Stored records
_ _ _ _

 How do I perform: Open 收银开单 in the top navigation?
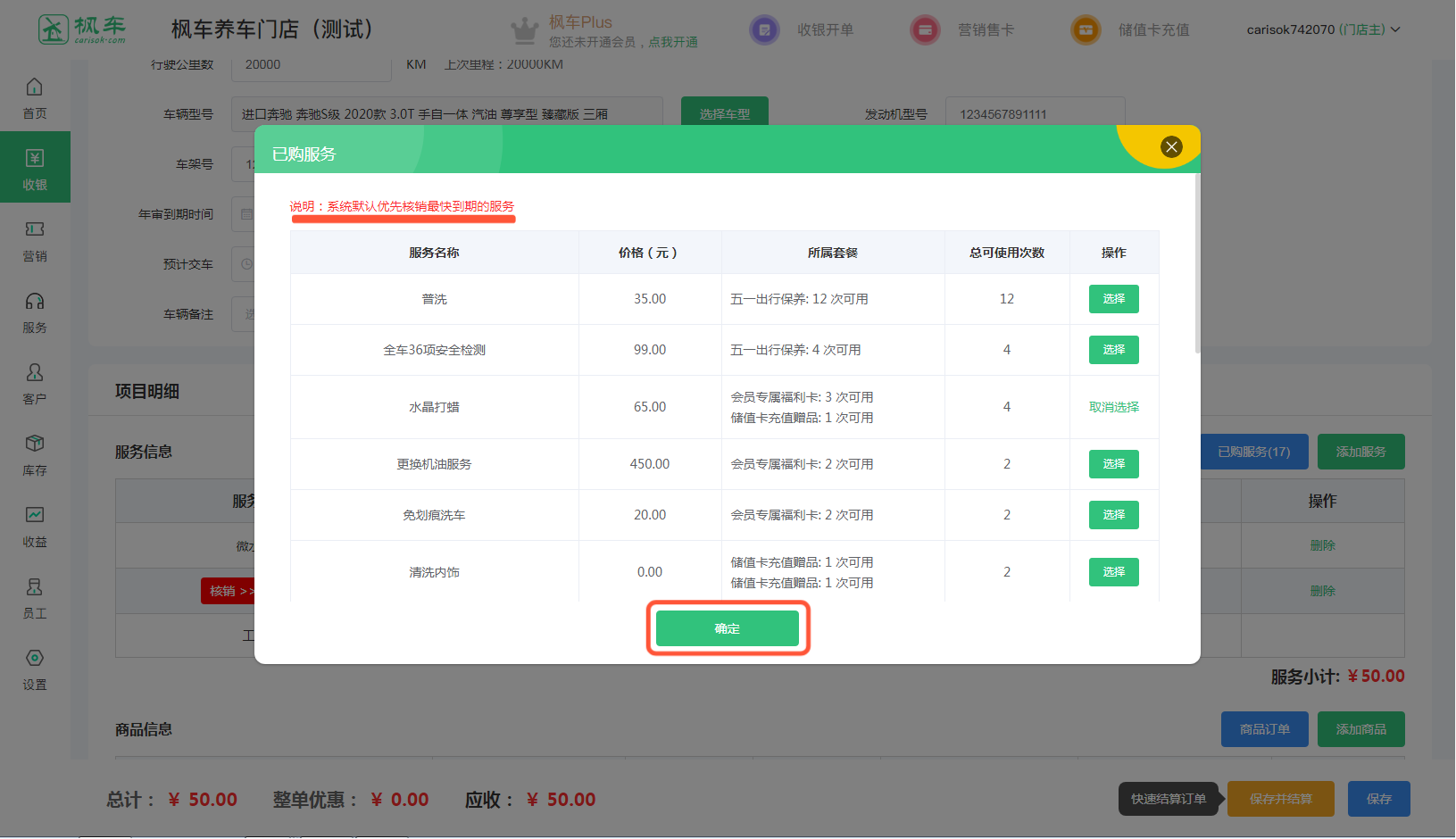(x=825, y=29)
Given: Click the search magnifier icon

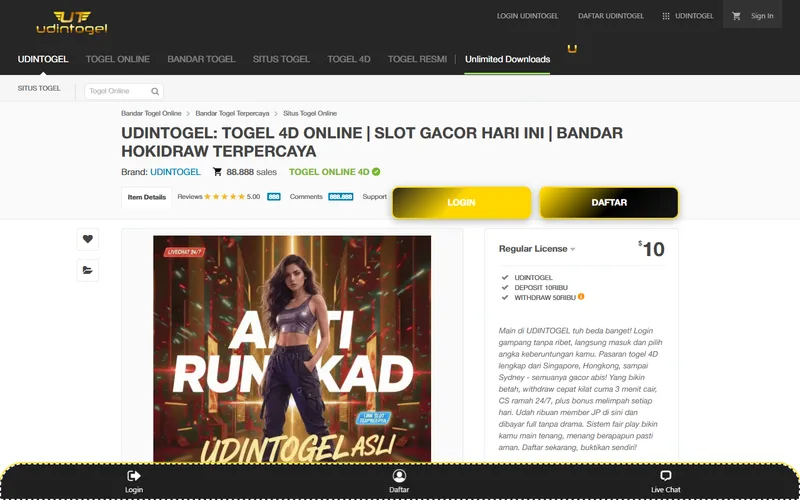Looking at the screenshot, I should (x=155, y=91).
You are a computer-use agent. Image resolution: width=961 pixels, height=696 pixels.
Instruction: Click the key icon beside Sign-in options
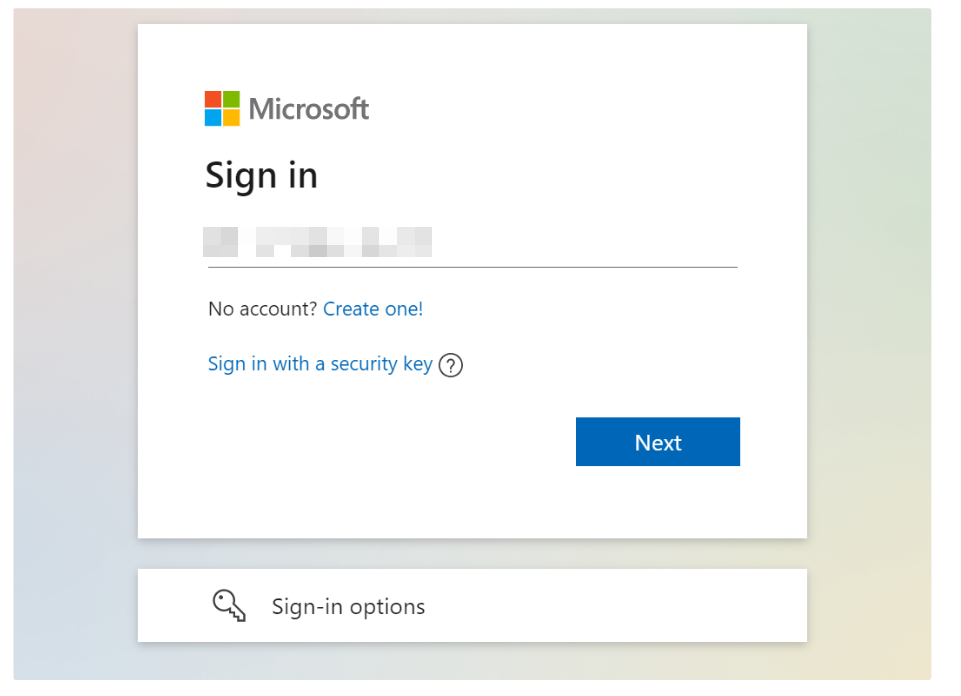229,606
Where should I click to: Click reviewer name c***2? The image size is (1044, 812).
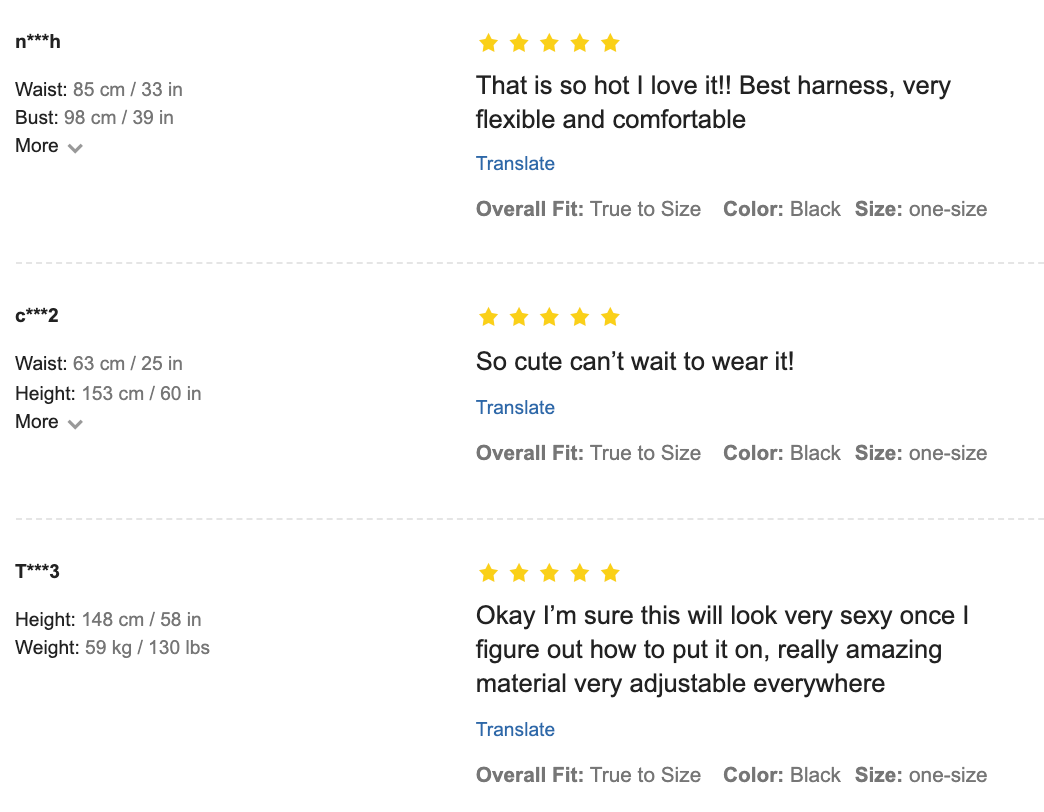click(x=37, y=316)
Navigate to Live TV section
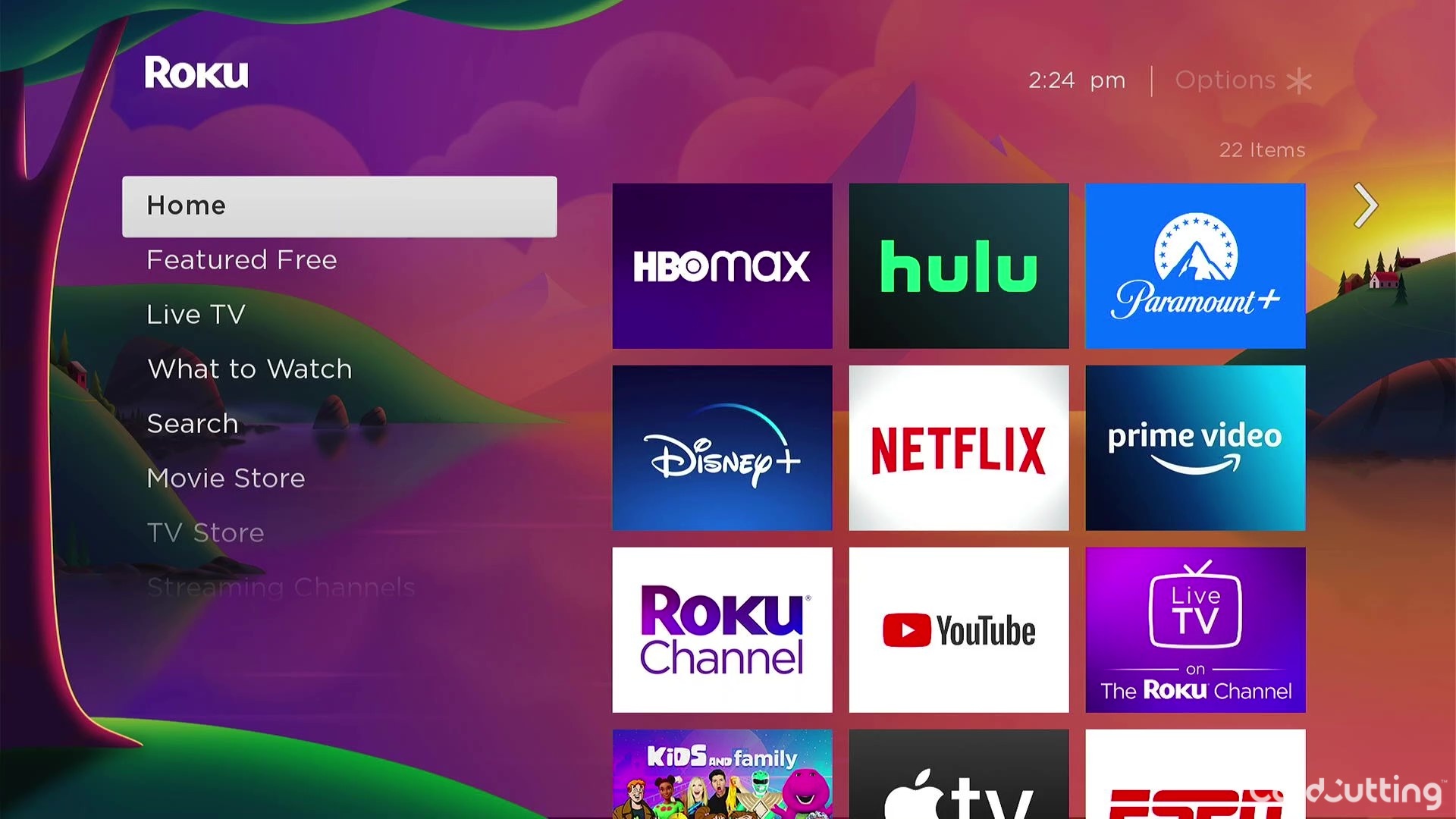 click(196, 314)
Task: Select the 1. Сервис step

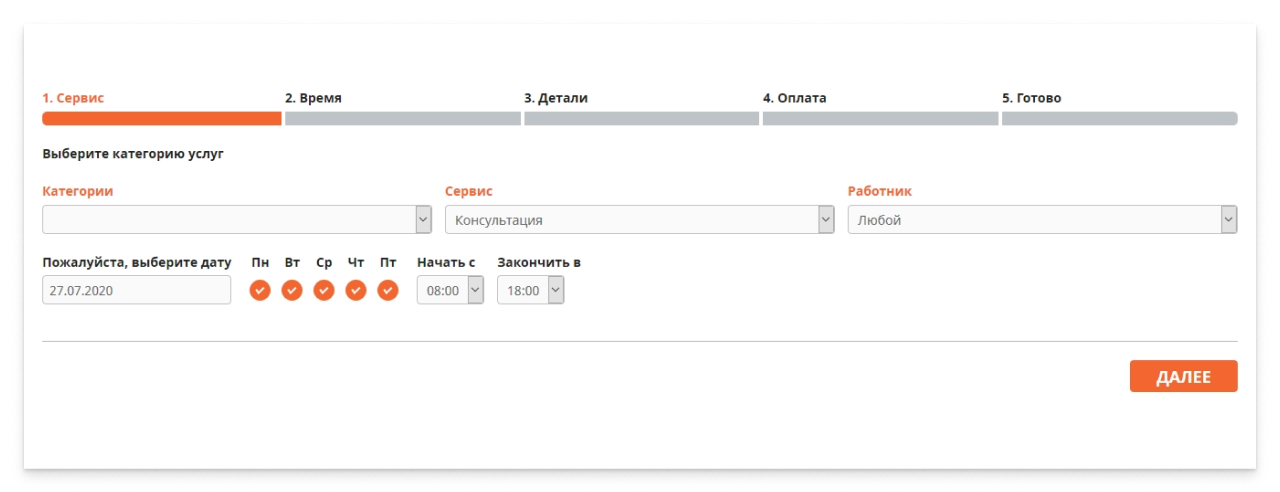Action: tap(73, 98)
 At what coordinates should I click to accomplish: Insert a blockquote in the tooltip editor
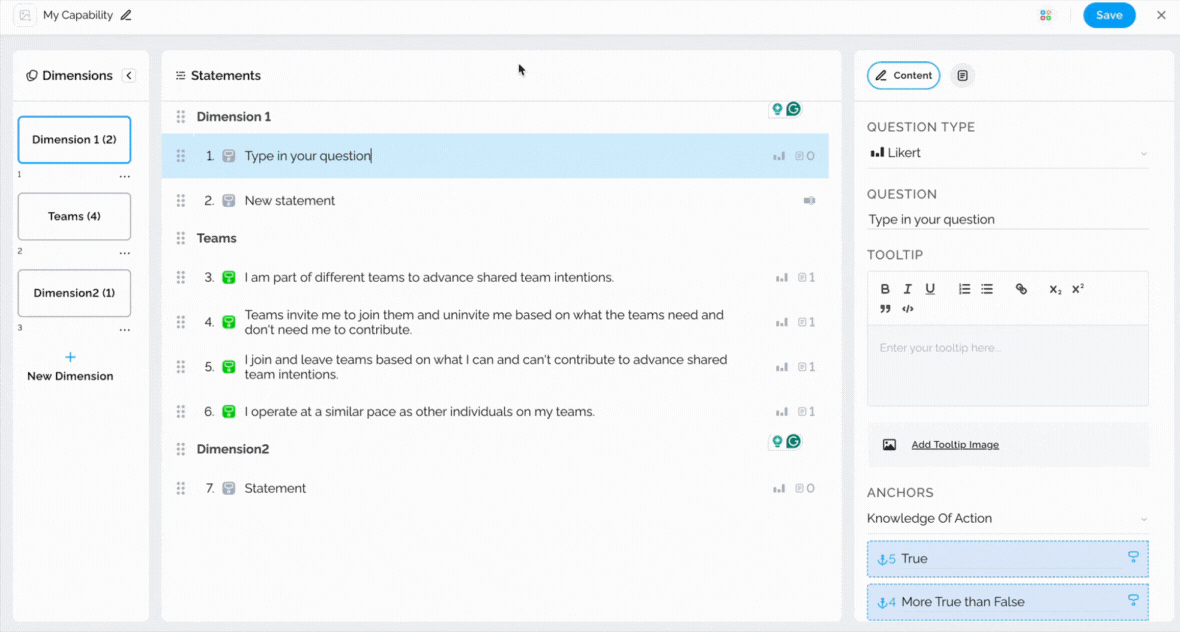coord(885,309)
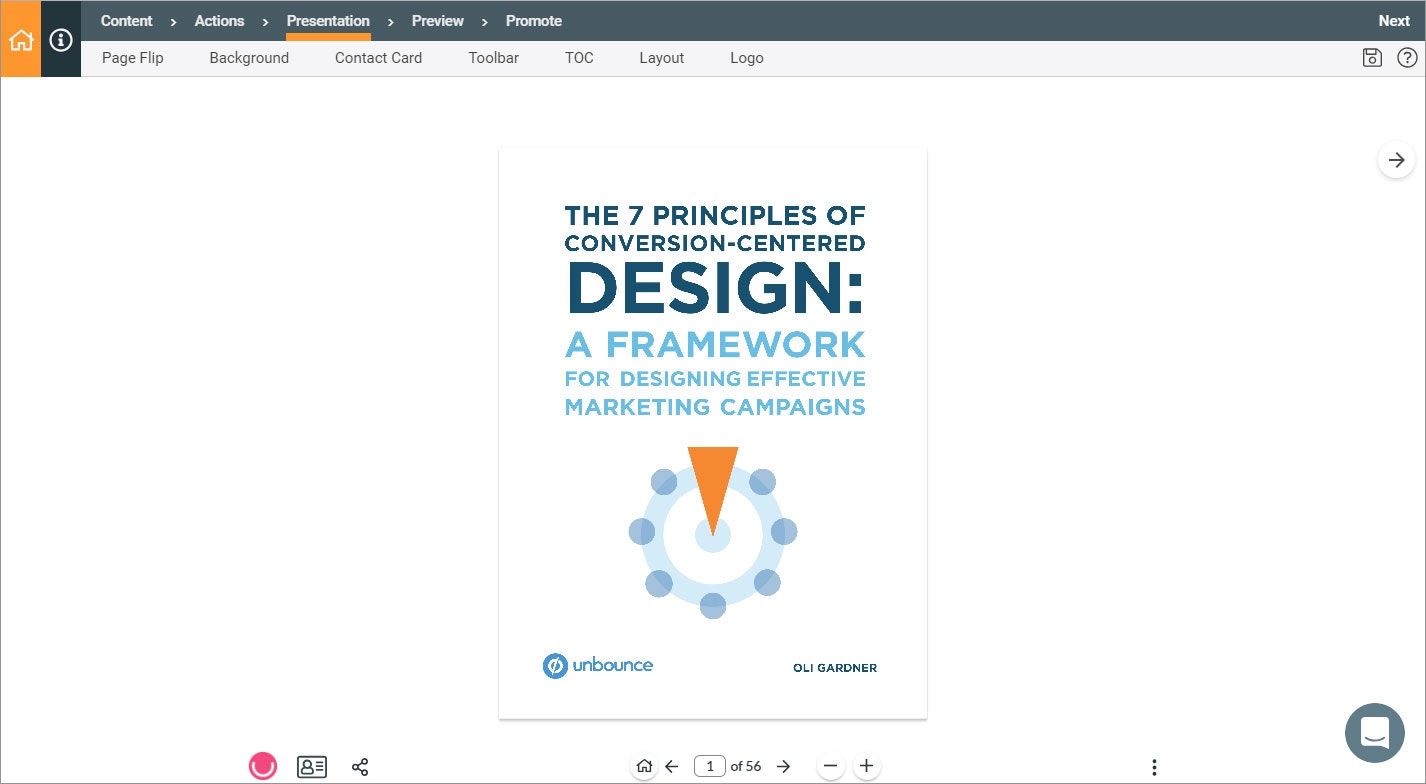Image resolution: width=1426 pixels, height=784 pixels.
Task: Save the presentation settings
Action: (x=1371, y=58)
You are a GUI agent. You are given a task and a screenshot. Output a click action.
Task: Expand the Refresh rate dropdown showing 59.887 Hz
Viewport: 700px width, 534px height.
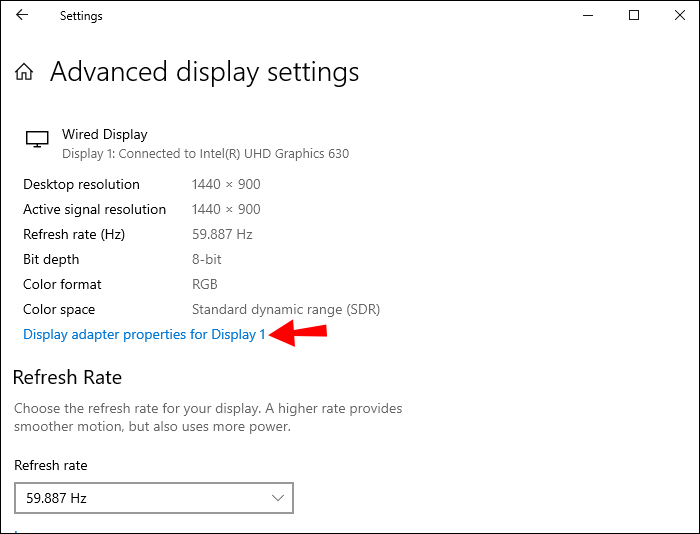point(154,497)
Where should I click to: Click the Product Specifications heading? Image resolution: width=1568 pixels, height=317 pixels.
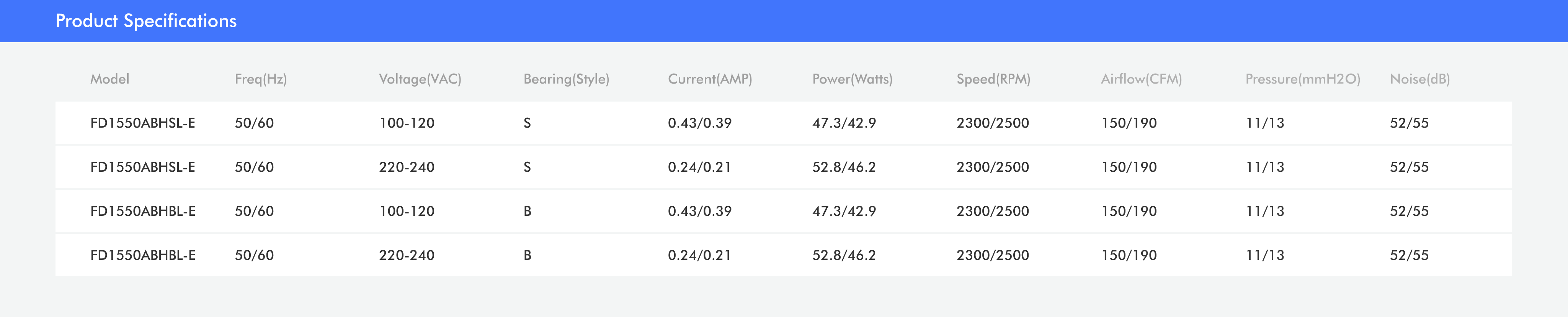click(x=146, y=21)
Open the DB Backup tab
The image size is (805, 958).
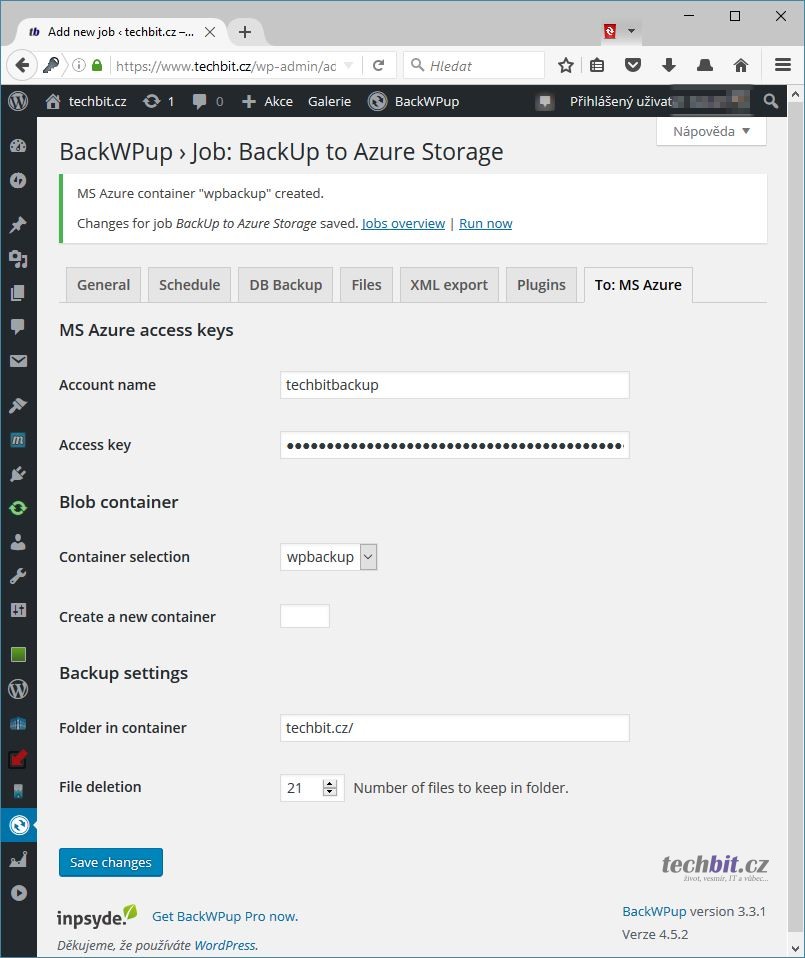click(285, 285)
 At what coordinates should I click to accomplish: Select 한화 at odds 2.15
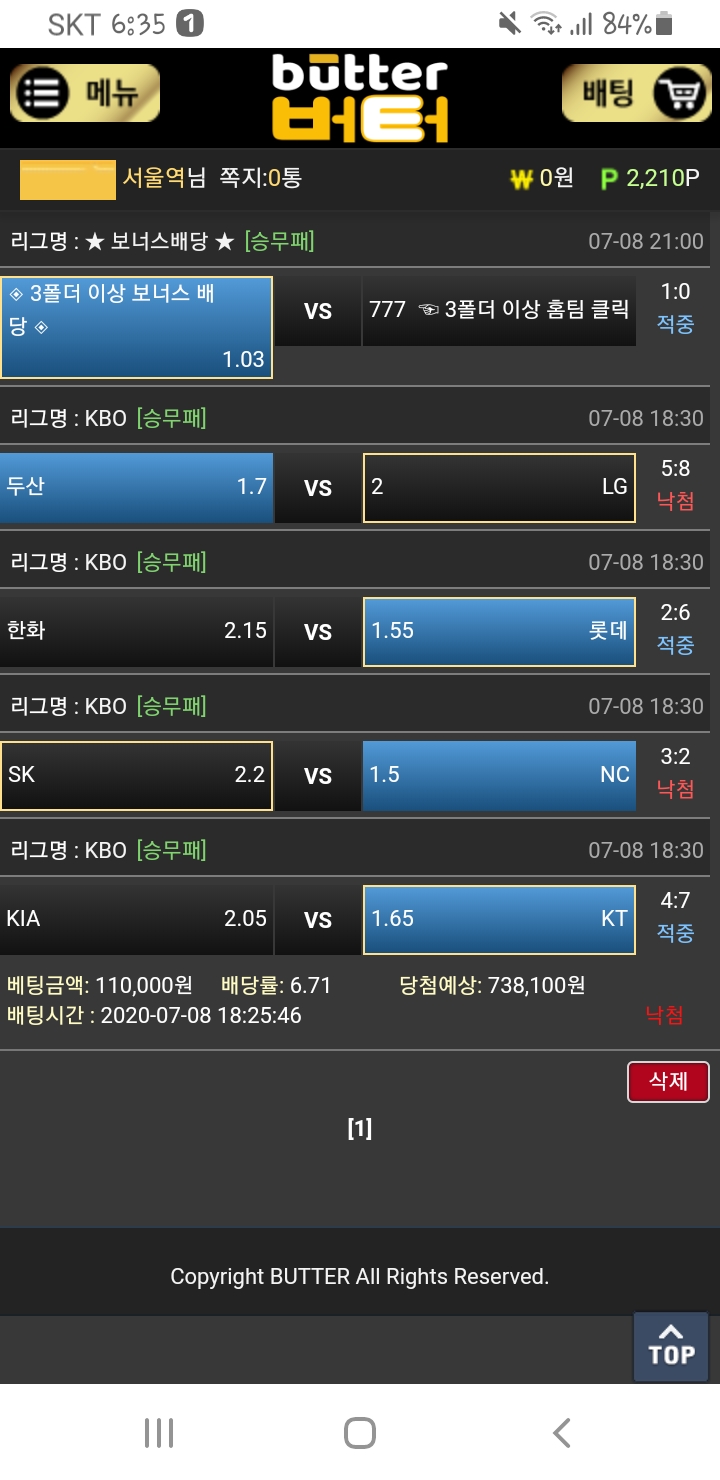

_ _ _ _

> **Goal of the exercise**
Please write out the lines above, beginning at the line with "Where should I click to: Click the" and ending at the last line of the records, exactly as they appear and without pictures.

> **Answer to the exercise**
Where should I click to: Click the Product Specifications heading? Image resolution: width=1568 pixels, height=317 pixels.
click(x=146, y=21)
Open the DB Backup tab
The image size is (805, 958).
click(285, 285)
 At what coordinates should I click to accomplish: Select 한화 at odds 2.15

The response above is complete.